Building kurast.trade Part 1: Real-Time Marketplace Patterns with Convex

Patterns for building real-time marketplaces with Convex that go beyond the docs: trade state machines, hash-based change detection, race condition mitigation, and strategic denormalization.

By Oleg Kuibar |

Building kurast.trade Part 1: Real-Time Marketplace Patterns with Convex

I wanted to learn Convex properly. Not another todo app. Something with real complexity: concurrent users, state machines, data sync.

Around the same time, I was frustrated with Diablo 4 trading. The existing marketplace had UX issues that made trading painful. (Credit to diablo.trade for their work though. They’ve since shipped a much better UI.)

So I built kurast.trade as a learning project.

The Convex docs taught me reactive queries. Optimistic updates. All the good stuff. Shipping an actual marketplace? That taught me when not to use them.

Trade State Machine

A marketplace lives or dies by one rule: “completed” trades can’t flip back to “negotiating.” When real money changes hands (or valuable virtual items), invalid state transitions are how you get scammed.

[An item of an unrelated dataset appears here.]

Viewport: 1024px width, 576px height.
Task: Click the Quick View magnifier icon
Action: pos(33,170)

Without validation, a bad actor marks a trade complete, receives items, then reverts to negotiating. Or cancels after you’ve handed over the goods. Or exploits timing between state changes.

The fix is boring. Define valid transitions explicitly:

const VALID_TRADE_TRANSITIONS: Record<TradeStatus, TradeStatus[]> = {
  'negotiating': ['agreed', 'cancelled'],
  'agreed': ['completed', 'cancelled'],
  'completed': [], // Terminal state
  'cancelled': []  // Terminal state
}

function validateTradeTransition(
  currentStatus: TradeStatus,
  targetStatus: TradeStatus
): void {
  const validTargets = VALID_TRADE_TRANSITIONS[currentStatus]
  if (!validTargets.includes(targetStatus)) {
    throw new Error(
      `Invalid trade state transition: cannot go from '${currentStatus}' to '${targetStatus}'`
    )
  }
}

Those empty arrays for completed and cancelled? Not defensive coding. That’s the whole fraud prevention mechanism. Once a trade hits a terminal state: no modifications, immutable audit trail, clear resolution for disputes.

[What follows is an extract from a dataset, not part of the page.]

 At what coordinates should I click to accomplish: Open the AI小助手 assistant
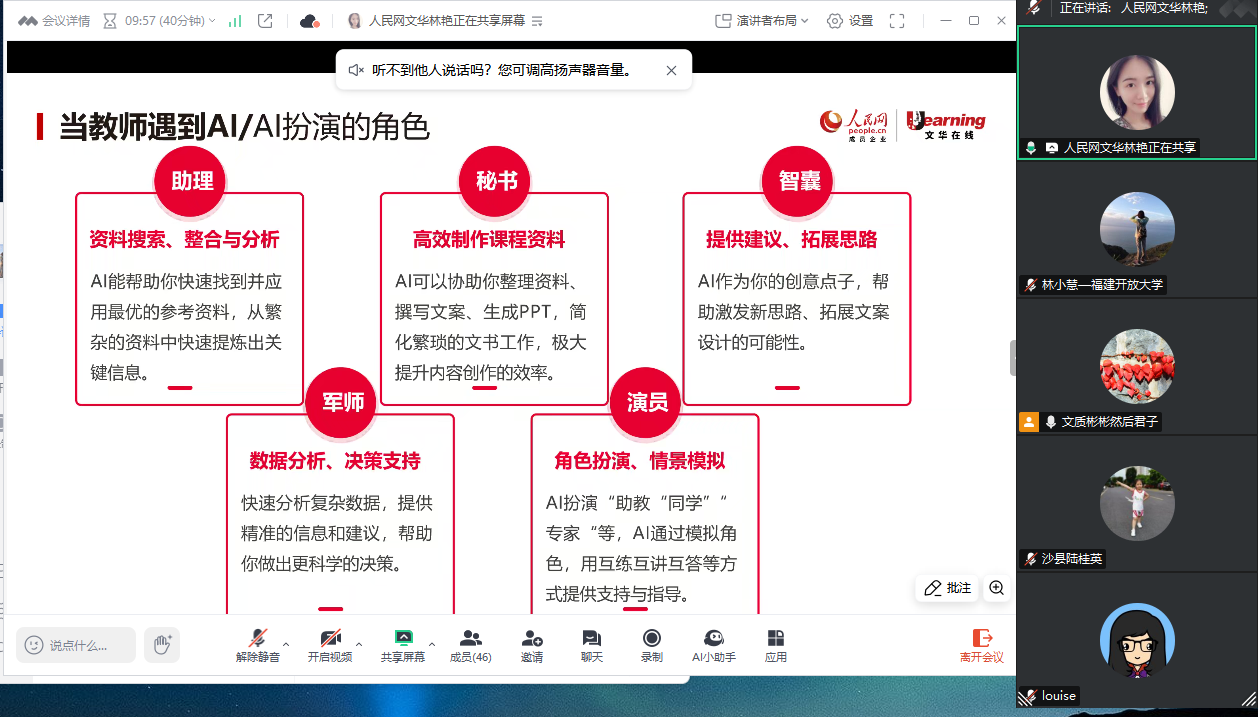click(x=713, y=645)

Every mutation touching trade status calls validateTradeTransition() before writing anything. Convex’s transactional mutations handle the atomicity.

Hash-Based Change Detection

kurast.trade pulls game data (items, affixes, class info) from external APIs every hour. Naive approach: fetch everything, write everything.

90%+ of that data hasn’t changed since the last sync.

I was writing 10,000+ documents hourly when maybe 500 actually needed updates. Wasted database operations. Wasted bandwidth. Wasteful.

Hash the incoming data. Compare against what’s stored. Write only when different:

export async function generateDataHash(data: unknown): Promise<string> {
  // Normalize data for consistent hashing
  let normalized: string
  if (typeof data !== 'object' || data === null) {
    normalized = JSON.stringify(data)
  } else {
    // Sort keys for deterministic hashing
    normalized = JSON.stringify(
      data,
      Object.keys(data as Record<string, unknown>).sort()
    )
  }

  // Web Crypto API is available in Convex runtime
  const encoder = new TextEncoder()
  const dataBuffer = encoder.encode(normalized)
  const hashBuffer = await crypto.subtle.digest('SHA-256', dataBuffer)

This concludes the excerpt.